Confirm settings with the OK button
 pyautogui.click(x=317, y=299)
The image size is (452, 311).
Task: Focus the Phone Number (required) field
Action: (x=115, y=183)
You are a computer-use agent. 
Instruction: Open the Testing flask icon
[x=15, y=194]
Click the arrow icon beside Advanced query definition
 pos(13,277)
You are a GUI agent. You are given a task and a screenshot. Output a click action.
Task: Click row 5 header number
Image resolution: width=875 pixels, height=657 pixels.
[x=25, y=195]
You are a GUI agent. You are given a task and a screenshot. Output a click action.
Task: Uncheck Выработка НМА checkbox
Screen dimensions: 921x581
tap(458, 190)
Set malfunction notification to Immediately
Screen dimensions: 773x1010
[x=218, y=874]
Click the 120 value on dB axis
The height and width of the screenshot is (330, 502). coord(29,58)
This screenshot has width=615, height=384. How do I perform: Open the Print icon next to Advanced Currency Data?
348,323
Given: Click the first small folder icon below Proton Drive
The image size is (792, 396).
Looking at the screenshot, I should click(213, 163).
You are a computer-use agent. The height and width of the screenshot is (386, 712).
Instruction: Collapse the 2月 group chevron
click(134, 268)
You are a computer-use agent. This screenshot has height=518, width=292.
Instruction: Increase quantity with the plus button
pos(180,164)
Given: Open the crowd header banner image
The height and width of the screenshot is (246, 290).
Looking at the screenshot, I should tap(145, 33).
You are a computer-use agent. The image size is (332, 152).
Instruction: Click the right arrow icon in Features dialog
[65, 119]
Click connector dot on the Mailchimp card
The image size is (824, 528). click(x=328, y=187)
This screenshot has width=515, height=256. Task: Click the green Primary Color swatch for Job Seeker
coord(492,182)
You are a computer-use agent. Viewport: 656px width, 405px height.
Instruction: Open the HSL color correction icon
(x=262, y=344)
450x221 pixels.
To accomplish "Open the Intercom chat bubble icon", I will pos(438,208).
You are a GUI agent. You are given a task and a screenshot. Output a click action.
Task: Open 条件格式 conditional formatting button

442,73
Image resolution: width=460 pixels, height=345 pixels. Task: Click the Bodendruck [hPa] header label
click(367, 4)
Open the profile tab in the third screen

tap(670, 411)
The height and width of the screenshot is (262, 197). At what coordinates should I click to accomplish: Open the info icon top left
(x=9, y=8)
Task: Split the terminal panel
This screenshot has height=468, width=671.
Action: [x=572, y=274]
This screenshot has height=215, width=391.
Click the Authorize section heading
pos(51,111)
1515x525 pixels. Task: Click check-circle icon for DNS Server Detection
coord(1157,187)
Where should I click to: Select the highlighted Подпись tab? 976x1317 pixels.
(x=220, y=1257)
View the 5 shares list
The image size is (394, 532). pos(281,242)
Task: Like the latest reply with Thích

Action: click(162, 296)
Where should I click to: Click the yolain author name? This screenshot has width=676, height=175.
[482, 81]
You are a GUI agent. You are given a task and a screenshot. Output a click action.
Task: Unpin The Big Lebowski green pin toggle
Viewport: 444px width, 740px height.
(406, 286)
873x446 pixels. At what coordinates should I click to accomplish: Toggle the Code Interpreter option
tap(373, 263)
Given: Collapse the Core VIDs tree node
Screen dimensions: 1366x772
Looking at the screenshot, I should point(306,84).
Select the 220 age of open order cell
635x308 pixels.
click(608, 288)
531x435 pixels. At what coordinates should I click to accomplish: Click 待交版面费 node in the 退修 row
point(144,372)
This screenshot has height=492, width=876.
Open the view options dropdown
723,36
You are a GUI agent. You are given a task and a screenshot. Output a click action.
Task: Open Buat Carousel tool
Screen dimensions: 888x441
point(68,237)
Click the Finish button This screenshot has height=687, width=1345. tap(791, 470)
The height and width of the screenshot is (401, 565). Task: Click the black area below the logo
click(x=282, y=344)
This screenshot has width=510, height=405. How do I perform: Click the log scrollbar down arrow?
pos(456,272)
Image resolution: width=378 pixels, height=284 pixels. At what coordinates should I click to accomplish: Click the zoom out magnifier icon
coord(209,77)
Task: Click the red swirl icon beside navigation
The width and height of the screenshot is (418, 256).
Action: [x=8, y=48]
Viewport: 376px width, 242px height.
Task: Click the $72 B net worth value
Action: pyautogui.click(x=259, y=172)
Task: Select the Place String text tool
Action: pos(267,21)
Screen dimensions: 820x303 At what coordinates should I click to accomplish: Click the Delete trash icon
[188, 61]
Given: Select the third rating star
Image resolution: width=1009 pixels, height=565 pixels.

________

■ What you should do: Output the data in full, please, exactly as written.

■ Written answer:
Confirm settings with the OK button
 pyautogui.click(x=317, y=299)
The image size is (452, 311).
Task: Focus the Phone Number (required) field
Action: (x=115, y=183)
You are a computer-use agent. 
Instruction: Open the Testing flask icon
[x=15, y=194]
Click the arrow icon beside Advanced query definition
 pos(13,277)
You are a GUI agent. You are given a task and a screenshot. Output a click action.
Task: Click row 5 header number
Image resolution: width=875 pixels, height=657 pixels.
[x=25, y=195]
You are a GUI agent. You are given a task and a screenshot. Output a click action.
Task: Uncheck Выработка НМА checkbox
Screen dimensions: 921x581
tap(458, 190)
Set malfunction notification to Immediately
Screen dimensions: 773x1010
[x=218, y=874]
Click the 120 value on dB axis
The height and width of the screenshot is (330, 502). coord(29,58)
This screenshot has width=615, height=384. How do I perform: Open the Print icon next to Advanced Currency Data?
348,323
Given: Click the first small folder icon below Proton Drive
The image size is (792, 396).
Looking at the screenshot, I should click(213, 163).
You are a computer-use agent. The height and width of the screenshot is (386, 712).
Instruction: Collapse the 2月 group chevron
click(134, 268)
You are a computer-use agent. This screenshot has height=518, width=292.
Instruction: Increase quantity with the plus button
pos(180,164)
Given: Open the crowd header banner image
The height and width of the screenshot is (246, 290).
Looking at the screenshot, I should tap(145, 33).
You are a computer-use agent. The image size is (332, 152).
Instruction: Click the right arrow icon in Features dialog
[65, 119]
Click connector dot on the Mailchimp card
The image size is (824, 528). click(x=328, y=187)
This screenshot has width=515, height=256. Task: Click the green Primary Color swatch for Job Seeker
coord(492,182)
You are a computer-use agent. Viewport: 656px width, 405px height.
Instruction: Open the HSL color correction icon
(x=262, y=344)
450x221 pixels.
To accomplish "Open the Intercom chat bubble icon", I will pos(438,208).
You are a GUI agent. You are given a task and a screenshot. Output a click action.
Task: Open 条件格式 conditional formatting button

442,73
Image resolution: width=460 pixels, height=345 pixels. Task: Click the Bodendruck [hPa] header label
click(367, 4)
Open the profile tab in the third screen

tap(670, 411)
The height and width of the screenshot is (262, 197). At what coordinates should I click to accomplish: Open the info icon top left
(x=9, y=8)
Task: Split the terminal panel
This screenshot has height=468, width=671.
Action: [x=572, y=274]
This screenshot has height=215, width=391.
Click the Authorize section heading
pos(51,111)
1515x525 pixels. Task: Click check-circle icon for DNS Server Detection
coord(1157,187)
Where should I click to: Select the highlighted Подпись tab? 976x1317 pixels.
(x=220, y=1257)
View the 5 shares list
The image size is (394, 532). pos(281,242)
Task: Like the latest reply with Thích

Action: click(162, 296)
Where should I click to: Click the yolain author name? This screenshot has width=676, height=175.
[482, 81]
You are a GUI agent. You are given a task and a screenshot. Output a click action.
Task: Unpin The Big Lebowski green pin toggle
Viewport: 444px width, 740px height.
(406, 286)
873x446 pixels. At what coordinates should I click to accomplish: Toggle the Code Interpreter option
tap(373, 263)
Given: Collapse the Core VIDs tree node
Screen dimensions: 1366x772
Looking at the screenshot, I should point(306,84).
Select the 220 age of open order cell
635x308 pixels.
click(608, 288)
531x435 pixels. At what coordinates should I click to accomplish: Click 待交版面费 node in the 退修 row
point(144,372)
This screenshot has height=492, width=876.
Open the view options dropdown
723,36
You are a GUI agent. You are given a task and a screenshot. Output a click action.
Task: Open Buat Carousel tool
Screen dimensions: 888x441
point(68,237)
Click the Finish button This screenshot has height=687, width=1345. tap(791, 470)
The height and width of the screenshot is (401, 565). Task: Click the black area below the logo
click(x=282, y=344)
This screenshot has width=510, height=405. How do I perform: Click the log scrollbar down arrow?
pos(456,272)
Image resolution: width=378 pixels, height=284 pixels. At what coordinates should I click to accomplish: Click the zoom out magnifier icon
coord(209,77)
Task: Click the red swirl icon beside navigation
The width and height of the screenshot is (418, 256).
Action: [x=8, y=48]
Viewport: 376px width, 242px height.
Task: Click the $72 B net worth value
Action: pyautogui.click(x=259, y=172)
Task: Select the Place String text tool
Action: pos(267,21)
Screen dimensions: 820x303 At what coordinates should I click to accomplish: Click the Delete trash icon
[188, 61]
Given: Select the third rating star
Image resolution: width=1009 pixels, height=565 pixels.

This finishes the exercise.